TEKS BACAAN:
———

Firman Allah subhanahu wa ta’ala: dan mereka mengadakan pembicaraan rahasia untuk berbuat dosa, permusuhan dan durhaka kepada Rasul. (Al-Mujadilah: 8) Mereka membicarakan perbuatan dosa di antara sesama mereka yang khusus hanya menyangkut diri mereka. dan permusuhan. (Al-Mujadilah: 8) Yakni yang berkaitan dengan orang lain, dan termasuk ke dalam pengertian ini ialah perbuatan durhaka kepada Rasul dan menentangnya. Mereka bertekad untuk mengerjakannya dan saling memerintahkan di antara sesama mereka untuk itu.
Firman Allah subhanahu wa ta’ala: Dan apabila mereka datang kepadamu, mereka mengucapkan salam kepadamu dengan memberi salam yang bukan sebagai yang ditentukan Allah untukmu. (Al-Mujadilah: 8) Ibnu Abu Hatim mengatakan, telah menceritakan kepada kami Abu Sa'id Al-Asyaj, telah menceritakan kepada kami Ibnu Namir, dari Al-A'masy, dari Masruq, dari Aisyah yang mengatakan bahwa pernah orang-orang Yahudi masuk menemui Rasulullah ﷺ , lalu mereka mengucapkan, "Ass'amu 'alaika (semoga kebinasaan menimpa dirimu), wahai Abul Qasim." Maka Aisyah menjawab, "Wa 'alaikumus s'am (semoga kamulah yang tertimpa kebinasaan)." Maka Rasulullah ﷺ bersabda, "Wahai Aisyah, sesungguhnya Allah tidak menyukai kata-kata yang keji dan perbuatan yang keji." Aisyah berkata, "Tidakkah engkau mendengar apa yang mereka katakan? Mereka mengatakan, 'Ass'amu 'alaika'" Rasulullah ﷺ balik bertanya, "Tidakkah engkau mendengar apa yang kukatakan kepada mereka? Aku katakan kepada mereka, 'Wa'alaikum' (semoga kamulah yang demikian itu)." Maka Allah menurunkan firman-Nya: Dan apabila mereka datang kepadamu, mereka mengucapkan salam kepadamu dengan memberi salam yang bukan sebagai yang ditentukan Allah untukmu. (Al-Mujadilah: 8) Menurut riwayat yang lain, Aisyah berkata kepada mereka, "Semoga kalianlah yang tertimpa kebinasaan, celaan, dan laknat," dan bahwa Rasulullah ﷺ bersabda: Sesungguhnya diperkenankanlah bagi kita terhadap mereka, dan tidak diperkenankanlah bagi mereka terhadap kita.

———

Entri data:
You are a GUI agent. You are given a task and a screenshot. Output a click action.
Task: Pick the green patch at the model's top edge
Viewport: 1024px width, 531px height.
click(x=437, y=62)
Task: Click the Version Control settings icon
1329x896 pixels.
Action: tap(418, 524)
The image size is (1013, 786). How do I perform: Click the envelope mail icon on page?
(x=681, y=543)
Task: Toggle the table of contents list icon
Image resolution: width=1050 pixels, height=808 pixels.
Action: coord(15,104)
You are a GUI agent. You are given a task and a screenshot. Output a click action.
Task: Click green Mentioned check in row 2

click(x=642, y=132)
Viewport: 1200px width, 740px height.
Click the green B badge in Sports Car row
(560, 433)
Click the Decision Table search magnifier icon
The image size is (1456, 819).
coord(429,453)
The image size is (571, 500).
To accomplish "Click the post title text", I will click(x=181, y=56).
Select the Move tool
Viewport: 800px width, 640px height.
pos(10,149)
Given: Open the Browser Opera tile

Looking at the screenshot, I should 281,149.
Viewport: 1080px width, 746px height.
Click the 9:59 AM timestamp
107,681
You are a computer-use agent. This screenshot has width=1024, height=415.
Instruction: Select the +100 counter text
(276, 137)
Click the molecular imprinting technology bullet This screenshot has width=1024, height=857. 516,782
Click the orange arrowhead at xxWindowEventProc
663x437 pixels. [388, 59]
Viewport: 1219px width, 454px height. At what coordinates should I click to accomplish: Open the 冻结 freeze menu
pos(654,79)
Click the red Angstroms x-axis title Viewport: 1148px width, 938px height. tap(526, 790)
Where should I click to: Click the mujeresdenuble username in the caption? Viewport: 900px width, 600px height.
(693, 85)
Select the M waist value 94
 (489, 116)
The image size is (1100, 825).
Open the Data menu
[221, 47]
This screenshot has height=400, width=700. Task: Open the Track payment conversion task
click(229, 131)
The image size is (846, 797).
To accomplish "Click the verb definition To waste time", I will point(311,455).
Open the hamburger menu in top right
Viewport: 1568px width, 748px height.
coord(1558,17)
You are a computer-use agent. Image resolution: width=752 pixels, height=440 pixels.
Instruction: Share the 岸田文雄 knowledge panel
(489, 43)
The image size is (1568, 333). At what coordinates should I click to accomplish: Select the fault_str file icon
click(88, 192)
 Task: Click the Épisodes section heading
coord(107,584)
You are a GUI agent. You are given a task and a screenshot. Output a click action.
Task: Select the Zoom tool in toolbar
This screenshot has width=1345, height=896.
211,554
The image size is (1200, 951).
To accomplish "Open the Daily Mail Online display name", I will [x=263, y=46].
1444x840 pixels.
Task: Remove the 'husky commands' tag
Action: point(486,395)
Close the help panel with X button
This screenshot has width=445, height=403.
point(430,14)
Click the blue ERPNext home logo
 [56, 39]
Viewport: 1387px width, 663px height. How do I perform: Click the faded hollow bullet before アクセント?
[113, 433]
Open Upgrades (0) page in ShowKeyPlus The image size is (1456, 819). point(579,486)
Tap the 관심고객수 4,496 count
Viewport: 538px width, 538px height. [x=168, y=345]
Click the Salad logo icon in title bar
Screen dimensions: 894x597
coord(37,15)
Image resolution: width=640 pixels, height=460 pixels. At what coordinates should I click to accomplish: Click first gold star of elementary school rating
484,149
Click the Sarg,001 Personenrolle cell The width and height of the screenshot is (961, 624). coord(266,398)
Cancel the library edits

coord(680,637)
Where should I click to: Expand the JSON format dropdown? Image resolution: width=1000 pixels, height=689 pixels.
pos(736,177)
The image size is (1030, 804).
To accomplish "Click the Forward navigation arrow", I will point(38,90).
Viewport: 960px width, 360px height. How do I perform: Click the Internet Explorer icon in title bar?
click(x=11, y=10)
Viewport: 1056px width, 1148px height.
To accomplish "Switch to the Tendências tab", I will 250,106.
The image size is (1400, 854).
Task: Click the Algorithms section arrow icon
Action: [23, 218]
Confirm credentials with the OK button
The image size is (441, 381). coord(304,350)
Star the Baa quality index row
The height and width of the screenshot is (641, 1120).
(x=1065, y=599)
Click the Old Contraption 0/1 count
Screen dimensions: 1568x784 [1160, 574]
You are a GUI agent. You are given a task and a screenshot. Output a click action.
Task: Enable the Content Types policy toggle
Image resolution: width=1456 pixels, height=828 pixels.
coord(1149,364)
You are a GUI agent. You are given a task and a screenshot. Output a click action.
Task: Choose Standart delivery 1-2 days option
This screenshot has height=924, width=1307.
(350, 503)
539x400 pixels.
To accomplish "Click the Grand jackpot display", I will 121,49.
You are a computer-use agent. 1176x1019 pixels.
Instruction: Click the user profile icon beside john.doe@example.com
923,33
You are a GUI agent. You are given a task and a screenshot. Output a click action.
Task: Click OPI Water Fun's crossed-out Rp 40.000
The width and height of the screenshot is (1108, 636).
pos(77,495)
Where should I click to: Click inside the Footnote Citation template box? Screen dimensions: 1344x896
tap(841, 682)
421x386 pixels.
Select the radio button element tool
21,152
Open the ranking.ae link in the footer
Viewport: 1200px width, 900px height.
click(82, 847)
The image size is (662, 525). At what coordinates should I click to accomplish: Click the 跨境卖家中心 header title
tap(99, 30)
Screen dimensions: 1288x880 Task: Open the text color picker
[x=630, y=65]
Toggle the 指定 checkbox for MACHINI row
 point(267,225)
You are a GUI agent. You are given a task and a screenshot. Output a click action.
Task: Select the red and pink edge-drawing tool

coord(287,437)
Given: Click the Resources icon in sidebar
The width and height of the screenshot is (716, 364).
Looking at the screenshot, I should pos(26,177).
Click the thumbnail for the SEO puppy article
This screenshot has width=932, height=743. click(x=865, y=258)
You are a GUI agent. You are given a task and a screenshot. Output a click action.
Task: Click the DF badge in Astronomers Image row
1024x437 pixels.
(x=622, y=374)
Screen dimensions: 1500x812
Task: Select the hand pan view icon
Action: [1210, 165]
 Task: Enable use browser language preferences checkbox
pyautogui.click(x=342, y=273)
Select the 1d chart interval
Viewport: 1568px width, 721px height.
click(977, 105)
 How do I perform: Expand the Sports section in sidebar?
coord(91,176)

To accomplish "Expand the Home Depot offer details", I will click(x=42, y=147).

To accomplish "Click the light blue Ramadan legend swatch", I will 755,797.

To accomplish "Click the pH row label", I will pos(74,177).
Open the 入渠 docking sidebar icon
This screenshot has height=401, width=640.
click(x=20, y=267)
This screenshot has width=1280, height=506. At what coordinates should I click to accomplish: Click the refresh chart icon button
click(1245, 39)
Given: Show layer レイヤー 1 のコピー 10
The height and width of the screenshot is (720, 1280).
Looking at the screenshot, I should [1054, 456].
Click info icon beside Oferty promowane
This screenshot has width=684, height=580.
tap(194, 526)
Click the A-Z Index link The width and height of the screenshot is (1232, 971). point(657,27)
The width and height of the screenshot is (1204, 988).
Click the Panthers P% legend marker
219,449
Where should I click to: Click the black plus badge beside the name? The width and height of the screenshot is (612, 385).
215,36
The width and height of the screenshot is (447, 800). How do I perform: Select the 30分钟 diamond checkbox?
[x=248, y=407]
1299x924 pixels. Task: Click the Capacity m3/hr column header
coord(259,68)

———

TANTANGAN:
Menurut teks bacaan, apa yang dikatakan Rasulullah ﷺ kepada orang-orang Yahudi yang mengucapkan "Ass'amu 'alaika" kepadanya?

JAWABAN LENGKAP:
Beliau mengatakan "Wa'alaikum" (semoga kamulah yang demikian itu).